Google is rolling out a swathe of updates on the generative AI front, including a new text-to-image tool. What’s different about ImageFX is that it has an interface that features “expressive chips.” The idea here is that these will help you “quickly experiment with adjacent dimensions of your creation and ideas.”
Alongside the debut of ImageFX, Google says it has improved MusicFX and TextFX. The company’s claims that it’s made upgrades to the MusicLM model that include faster generation of music and higher-quality audio, along with new features. Generated songs can now last up to 70 seconds. As for TextFX, Google has rolled out usability updates in the aim of improving navigation and the overall user experience.
ImageFX-generated images and audio made with MusicFX are tagged by SynthID, a digital watermark that aims to make it clear that these are forged using AI, especially when they appear in Search or Chrome. ImageFX creations will also include IPTC metadata. This, according to Google, will offer “people more information whenever they encounter our AI-generated images”
Folks in the US, Kenya, New Zealand and Australia can try out these new and revamped tools in the AI Test Kitchen starting today. They’re only available in English for now.
The Imagen 2 model is powering the new image generation features of ImageFX. It’s also the tech that’s driving new generative AI options in Bard, Search, Ads, Duet AI in Workspace and Vertex AI. Google says that Imagen 2 helps to deliver its highest-quality AI-generated images yet. The company notes that the model helps keep images clear of artifacts and improves on areas of image generation that such tools have struggled with until now.

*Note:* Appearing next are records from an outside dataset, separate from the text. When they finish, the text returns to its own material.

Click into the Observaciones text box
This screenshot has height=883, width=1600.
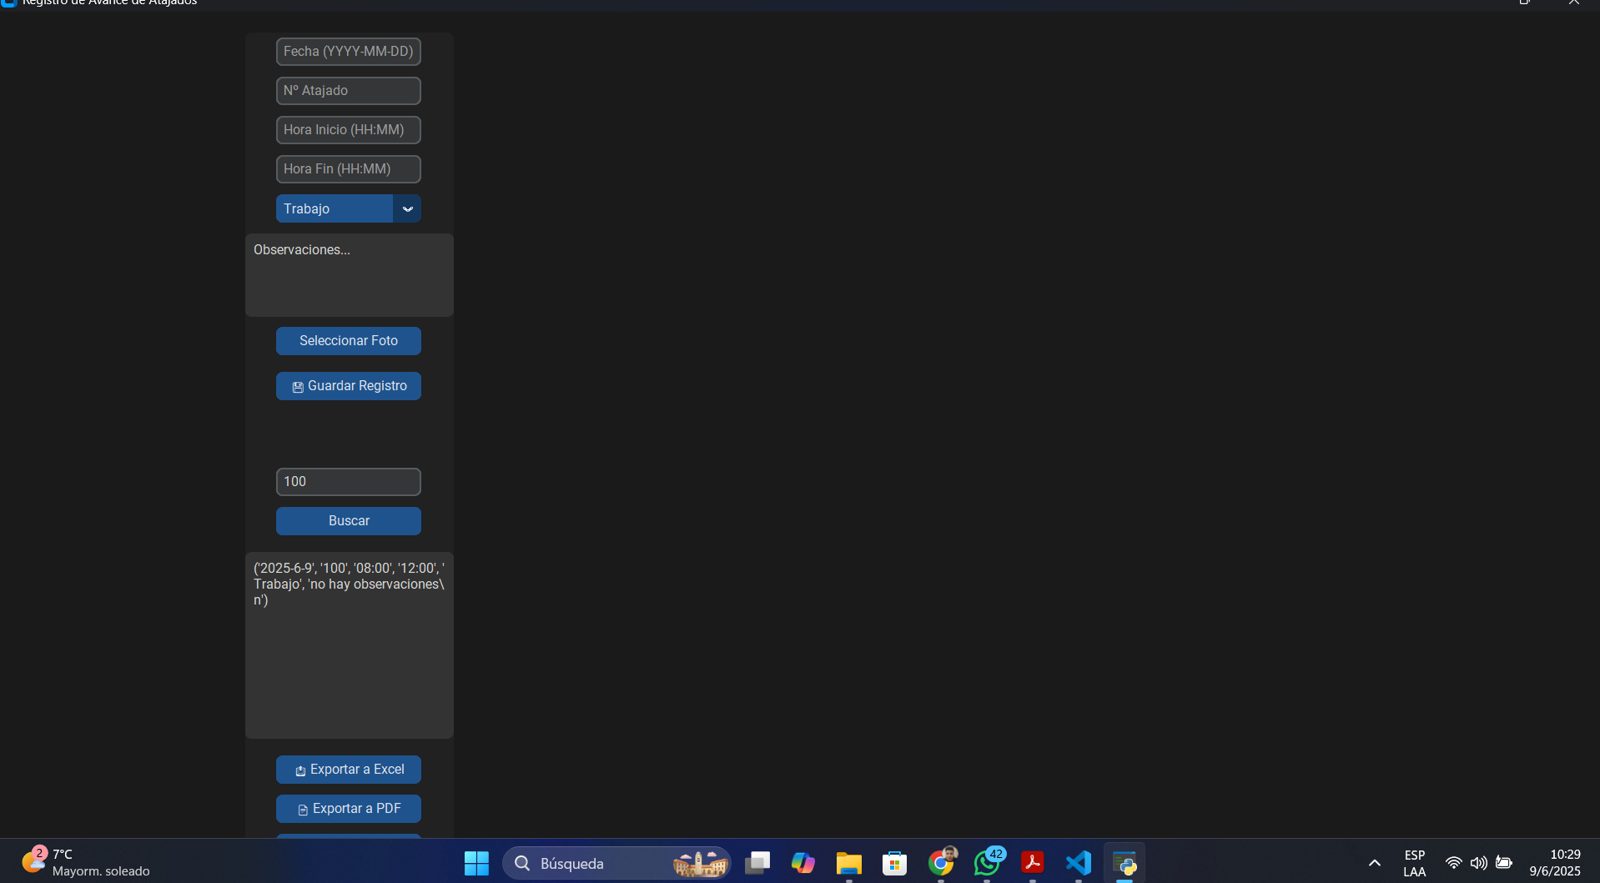click(348, 275)
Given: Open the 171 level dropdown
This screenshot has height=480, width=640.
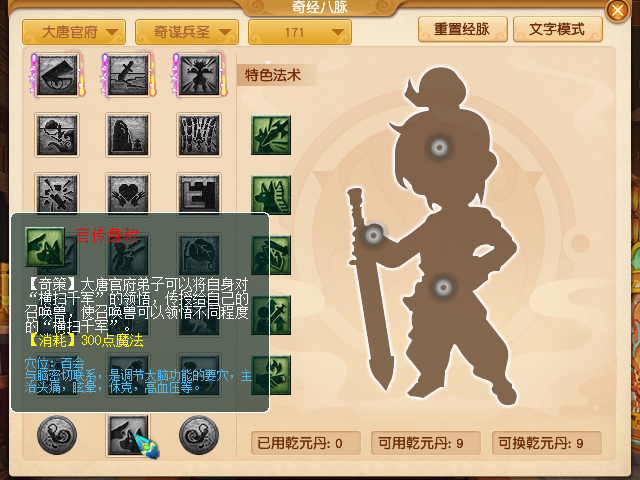Looking at the screenshot, I should click(300, 32).
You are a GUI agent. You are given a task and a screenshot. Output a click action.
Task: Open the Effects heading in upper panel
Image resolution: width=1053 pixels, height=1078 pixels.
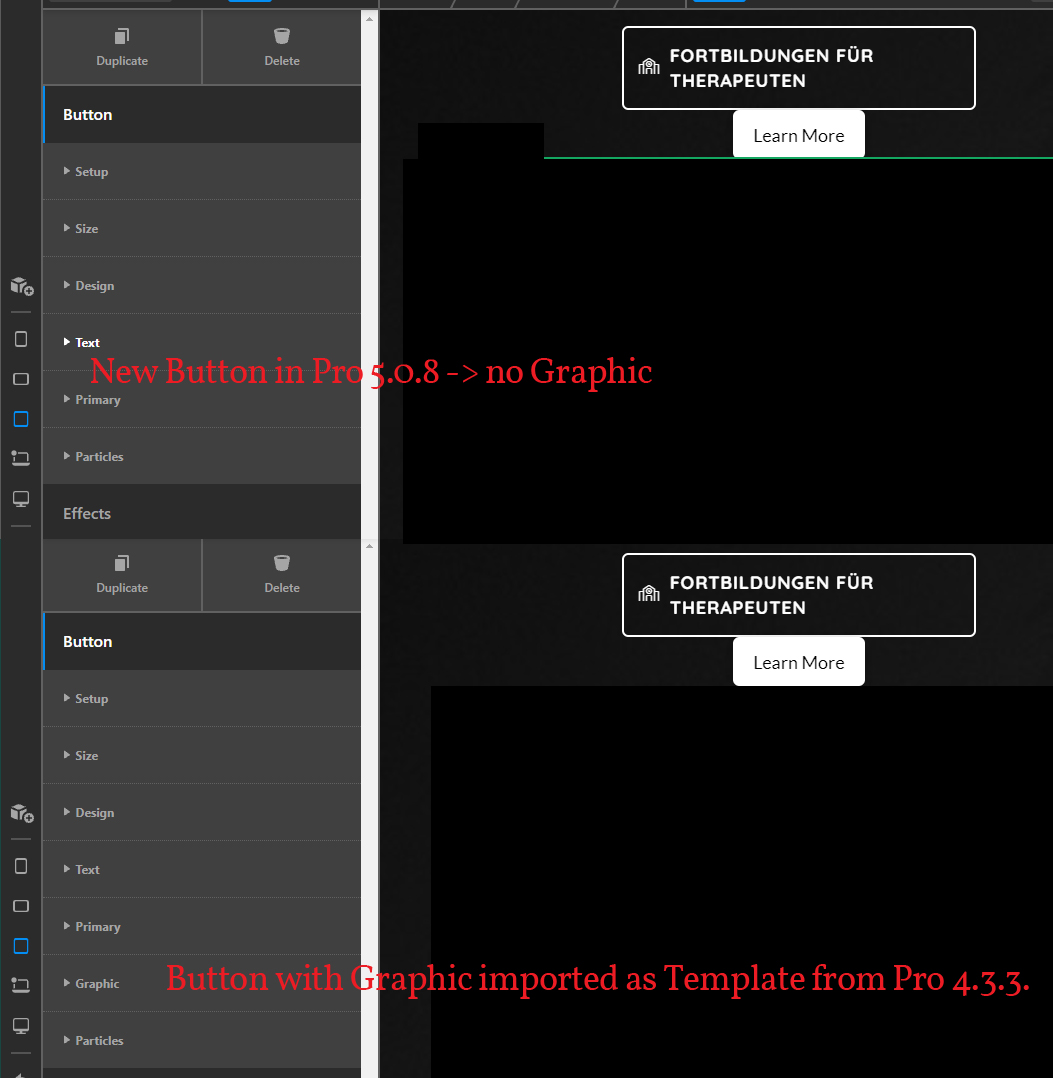click(87, 513)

In addition, Google says it has made “significant investments” in Imagen 2 training data safety while adding guardrails to “limit problematic outputs like violent, offensive or sexually explicit content as well as applying filters to reduce the risk of generating images of named individuals.” This is due to the model’s upgraded ability to generate photorealistic images. The company claims it also carries out “extensive adversarial testing” to detect and clamp down on potentially problematic and harmful content.
Elsewhere, Gemini Pro in Bard is more broadly available starting today. It’s now accessible in more than 40 languages and north of 230 countries and territories. Also as of today, Google says people in most countries can generate images in Bard in English for free. These images will include SynthID watermarks.